Streaming vs. Batch Processing: When to Use What

Every data platform moves data from point A to point B. The difference is when that movement happens.

Batch vs. Streaming in Plain Language

Batch Processing — collect, then process in bulk

Run at scheduled intervals — hourly, nightly, weekly
Process large volumes at once
Nightly ETL, end-of-day reports, monthly aggregations
Tools: Spark, traditional ETL, stored procedures

Stream Processing — process data as it arrives

Event by event, continuously, no waiting
Sub-second to seconds latency
Fraud detection, real-time dashboards, IoT monitoring
Tools: Apache Flink, Kafka Streams, Spark Structured Streaming

CDC (Change Data Capture) — stream database changes

Capture every INSERT, UPDATE, DELETE from a source database
Keep the lakehouse in sync with Oracle, PostgreSQL, SAP, and others
Essential for migration and real-time replication
Tools: Debezium, GoldenGate, Qlik Replicate

Batch = doing laundry. You collect dirty clothes all week, then wash everything on Sunday. Efficient per load, but you wait.

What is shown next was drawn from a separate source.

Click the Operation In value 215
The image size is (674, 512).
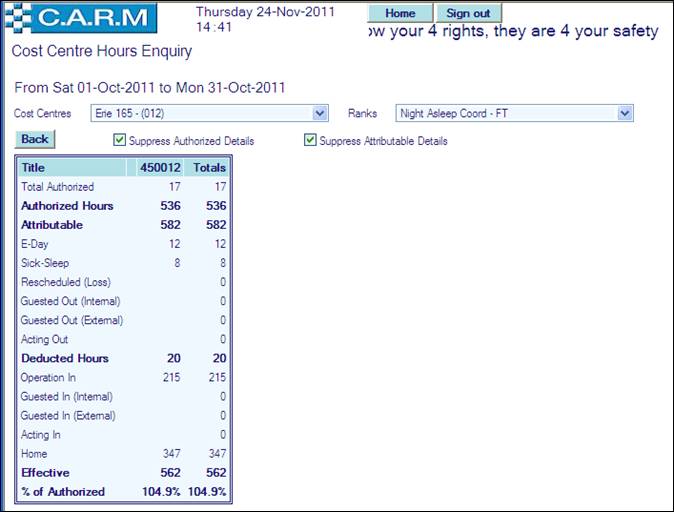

Streaming = a conveyor belt at a factory. Each item gets processed the moment it arrives. No waiting, but you need the belt running continuously.

CDC = a security camera on your source database. It records every change as it happens and streams that footage to your lakehouse.

When to Use Each Pattern

Use Case	What You Need	Why
Nightly financial reports	Batch	Data only needs to be current as of close-of-business
Real-time fraud detection	Streaming	Every second of delay = money lost
Dashboard refreshing every hour	Batch is fine	Hourly latency is acceptable — no need for streaming complexity
Dashboard with sub-minute data	Streaming	Users expect near-live numbers
Keeping lakehouse in sync with Oracle	CDC (streaming)	Capture every transaction as it happens in the source
Historical analysis, ML model training	Batch	Working with terabytes of historical data — throughput matters, not latency
IoT sensor monitoring	Streaming	Thousands of events per second, need immediate anomaly detection
Regulatory reporting (end of day)	Batch	Regulators want a point-in-time snapshot, not a live feed
Migrating from Oracle to lakehouse	CDC + Batch	Batch for initial load, CDC to keep delta sync during cutover

Most enterprises need both batch and streaming. The question is never "batch or streaming?" — it is "what is the ratio, and can your platform handle both without buying two separate products?"

The Modern Pattern: Streaming + Iceberg

The industry is converging on a standard architecture: stream data into Apache Iceberg tables, query them with SQL engines, maintain them with Spark.

The Streaming-to-Iceberg Pipeline:

Source DB (Oracle, PG, MySQL)
  → CDC / Flink (capture changes)
  → Iceberg Tables (equality-delete files)
  → SQL Engines (Impala, StarRocks, Trino)
  → Dashboards (BI tools, reports)

Background Maintenance (Batch):

Spark (compaction, cleanup)
  → Iceberg Tables (merge delete files, optimize)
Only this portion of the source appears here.